Don't let her fool you. Kitty was equally concerned about her looks. She had matured early into her adult size: 121 pounds, five feet five-and-a-half inches tall. "I know that I give the impression of being tall," she was later quoted, "so I avoid stripes especially. When I have my shoes on, with their higher heels, I am about five feet six-and-one-half or seven inches." She may have had the body of a woman, but she still had the face of a kid with red hair, freckles, and an unfortunate nose. This mug worked fine for comedic performances, but if she was going to be taken seriously as a torch singer, she needed sophistication.
"Make me like Carole Lombard," Kitty told flummoxed hairdressers and makeup artists at the Scruggs-Vandervoort-Barney cosmetics counter, showing them magazine photos of her favorite actress. At that time, the young Lombard was a teen idol who, after a disfiguring automobile accident, had just undergone her very own makeover with the aid of advanced plastic surgery, state-of-the-art makeup, and a tireless publicist. Lombard's ordeal was great fodder for fan magazines and Kitty attentively followed her every move on the road back from tragedy.
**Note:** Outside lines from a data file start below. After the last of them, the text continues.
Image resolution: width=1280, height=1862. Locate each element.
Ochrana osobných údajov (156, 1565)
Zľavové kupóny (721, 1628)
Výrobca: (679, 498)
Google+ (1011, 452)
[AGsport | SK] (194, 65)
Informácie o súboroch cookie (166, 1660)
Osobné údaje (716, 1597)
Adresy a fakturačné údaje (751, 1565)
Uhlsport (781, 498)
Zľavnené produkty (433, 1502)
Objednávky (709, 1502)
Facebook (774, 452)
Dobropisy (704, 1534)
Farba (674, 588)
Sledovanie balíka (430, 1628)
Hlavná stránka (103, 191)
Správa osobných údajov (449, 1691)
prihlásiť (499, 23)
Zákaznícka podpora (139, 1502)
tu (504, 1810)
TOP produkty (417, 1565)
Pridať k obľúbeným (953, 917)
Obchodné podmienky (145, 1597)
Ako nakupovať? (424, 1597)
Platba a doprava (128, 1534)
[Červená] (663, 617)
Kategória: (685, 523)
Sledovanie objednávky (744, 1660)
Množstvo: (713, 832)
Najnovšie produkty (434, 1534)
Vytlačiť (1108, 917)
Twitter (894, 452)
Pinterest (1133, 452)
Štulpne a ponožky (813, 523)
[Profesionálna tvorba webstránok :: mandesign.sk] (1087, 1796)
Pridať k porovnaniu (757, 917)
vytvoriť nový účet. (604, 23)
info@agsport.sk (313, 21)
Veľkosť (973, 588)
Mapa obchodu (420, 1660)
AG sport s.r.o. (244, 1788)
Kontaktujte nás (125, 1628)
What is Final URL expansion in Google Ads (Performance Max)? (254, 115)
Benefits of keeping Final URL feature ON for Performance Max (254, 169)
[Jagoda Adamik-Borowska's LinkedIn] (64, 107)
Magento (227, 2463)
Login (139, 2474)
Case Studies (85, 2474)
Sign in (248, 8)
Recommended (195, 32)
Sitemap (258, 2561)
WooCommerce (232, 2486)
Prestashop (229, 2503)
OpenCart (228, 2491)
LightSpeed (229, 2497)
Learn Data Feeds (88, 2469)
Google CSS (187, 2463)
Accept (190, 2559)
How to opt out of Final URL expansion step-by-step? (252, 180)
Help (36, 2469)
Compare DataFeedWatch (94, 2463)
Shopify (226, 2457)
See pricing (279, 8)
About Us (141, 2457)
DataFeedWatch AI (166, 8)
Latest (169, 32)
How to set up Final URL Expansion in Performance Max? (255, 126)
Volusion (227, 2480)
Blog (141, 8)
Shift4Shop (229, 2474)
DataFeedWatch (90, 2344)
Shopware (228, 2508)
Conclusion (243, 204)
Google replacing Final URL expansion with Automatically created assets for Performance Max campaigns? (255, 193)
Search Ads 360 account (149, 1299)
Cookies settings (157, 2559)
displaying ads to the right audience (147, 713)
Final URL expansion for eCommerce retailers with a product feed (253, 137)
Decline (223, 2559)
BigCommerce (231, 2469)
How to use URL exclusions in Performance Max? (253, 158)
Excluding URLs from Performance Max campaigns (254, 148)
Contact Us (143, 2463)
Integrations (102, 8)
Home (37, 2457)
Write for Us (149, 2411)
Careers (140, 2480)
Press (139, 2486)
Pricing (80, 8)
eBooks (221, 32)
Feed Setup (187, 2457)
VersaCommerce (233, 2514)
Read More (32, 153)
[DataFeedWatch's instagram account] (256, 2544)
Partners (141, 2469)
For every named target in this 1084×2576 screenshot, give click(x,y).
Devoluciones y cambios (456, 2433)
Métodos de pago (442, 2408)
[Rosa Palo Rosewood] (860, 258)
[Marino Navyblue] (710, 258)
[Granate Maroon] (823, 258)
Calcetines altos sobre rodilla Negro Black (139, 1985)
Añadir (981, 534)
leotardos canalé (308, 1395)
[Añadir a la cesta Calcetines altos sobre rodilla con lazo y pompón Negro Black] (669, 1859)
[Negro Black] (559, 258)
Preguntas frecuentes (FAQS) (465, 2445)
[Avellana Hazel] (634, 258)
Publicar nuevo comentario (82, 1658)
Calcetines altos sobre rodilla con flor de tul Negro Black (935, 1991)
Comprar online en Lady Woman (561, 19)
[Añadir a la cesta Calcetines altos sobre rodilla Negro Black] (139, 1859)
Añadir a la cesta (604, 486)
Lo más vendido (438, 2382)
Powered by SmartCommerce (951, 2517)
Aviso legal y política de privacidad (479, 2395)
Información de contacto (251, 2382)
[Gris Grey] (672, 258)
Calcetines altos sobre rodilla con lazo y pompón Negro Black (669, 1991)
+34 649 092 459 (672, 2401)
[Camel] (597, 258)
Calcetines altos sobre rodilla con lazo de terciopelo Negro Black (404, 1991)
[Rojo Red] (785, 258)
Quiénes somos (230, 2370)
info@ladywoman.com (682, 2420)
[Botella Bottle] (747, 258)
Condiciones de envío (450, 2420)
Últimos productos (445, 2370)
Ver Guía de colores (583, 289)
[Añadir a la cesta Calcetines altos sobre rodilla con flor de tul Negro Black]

Details from Lombard's life story — dropping out of school, her use of a stage name, her hair and makeup techniques, even her plastic surgery — all eventually became essential to the creation of Kay Thompson.
However, even after her accident and recovery, Lombard was still a knockout, so Kitty's wish to look like her was a very tall order indeed. Without the aid of Hollywood magicians, Kitty had to rely on St. Louis hair and makeup folk to do the best they could.
When she turned eighteen, Kitty got the first of many nose jobs — a battle zone that would forever remain a work in progress.
"With my new appearance, my collection of fraternity pins jumped by leaps and bounds," Kay later boasted. "I've got more than fifty tucked away at home."
It also helped her land a part-time singing job with a band, earning a whopping $125 per week. She ran home and reported the news to her stunned father.
"I won't need my allowance anymore," Kitty proudly announced.
"What?" Leo said, shocked by her good fortune. "They pay you for making those noises that drove us crazy? Something is wrong somewhere." In spite of her father's hurtful cynicism, Kitty had become a campus celebrity.